_WORK TASK:_
From the line containing "Click the back arrow at bottom left" to the end of the records below, both included, every line should be repeated exactly; pictures should be dropped.

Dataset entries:
━━━━━━━━
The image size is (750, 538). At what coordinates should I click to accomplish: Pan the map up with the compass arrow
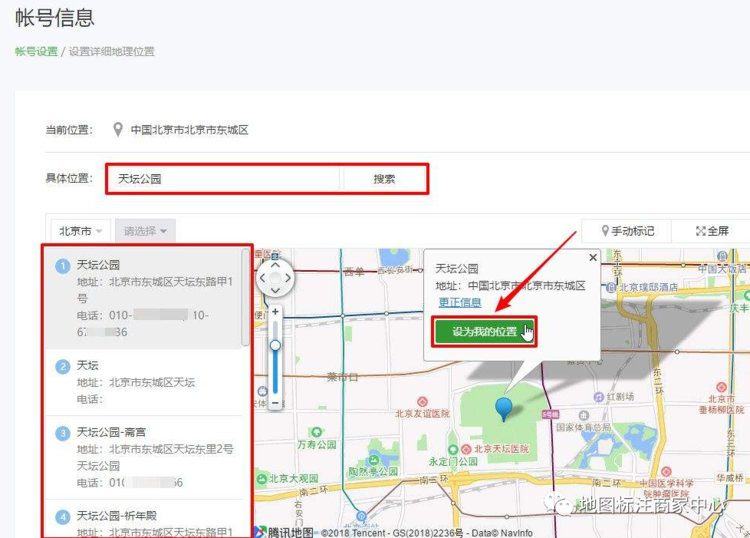276,265
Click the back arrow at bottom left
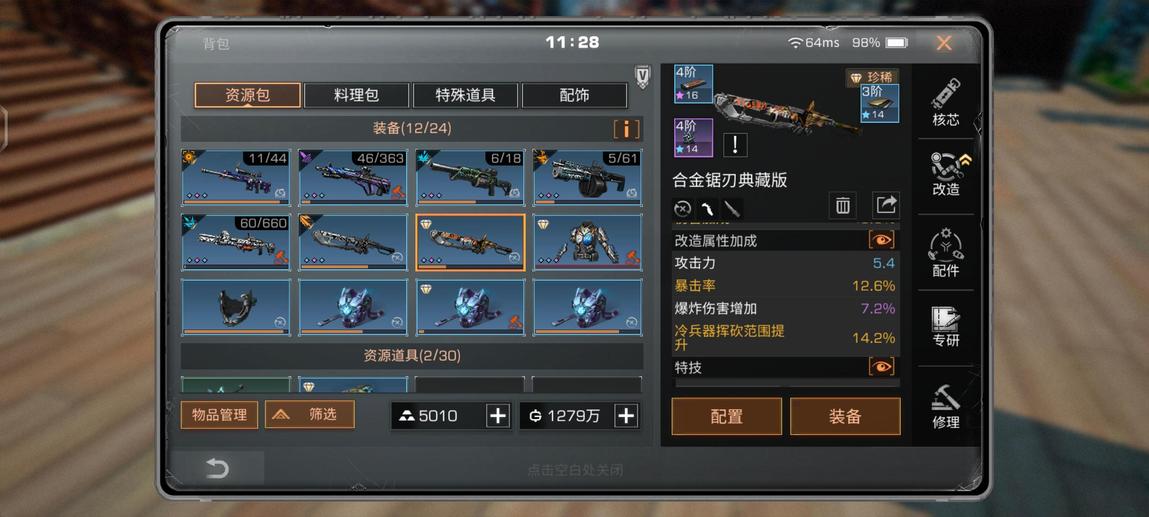 point(217,468)
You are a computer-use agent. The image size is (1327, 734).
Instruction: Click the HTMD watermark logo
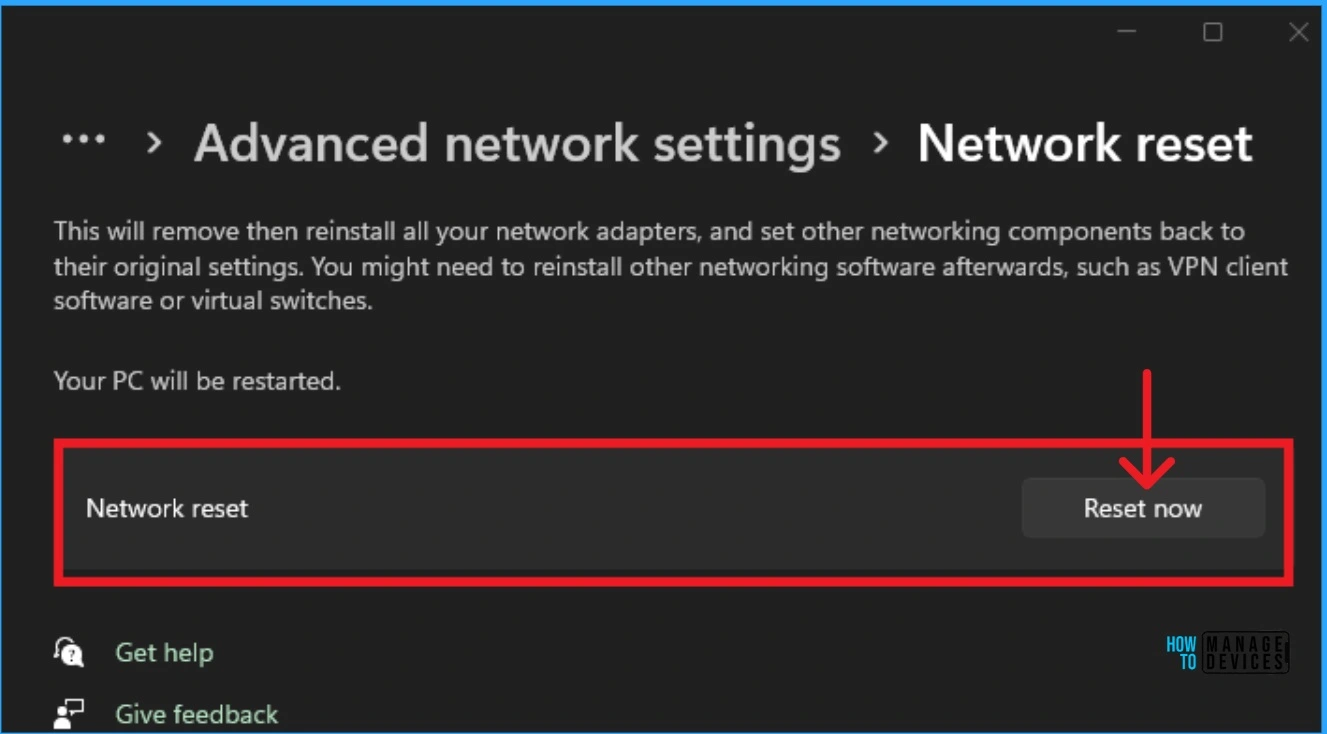click(x=1226, y=652)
━━━━━━━━
_TASK SOLUTION:_
Click the back arrow at bottom left
 point(217,468)
You are a computer-use agent. The image size is (1327, 734).
Instruction: Click the HTMD watermark logo
click(x=1226, y=652)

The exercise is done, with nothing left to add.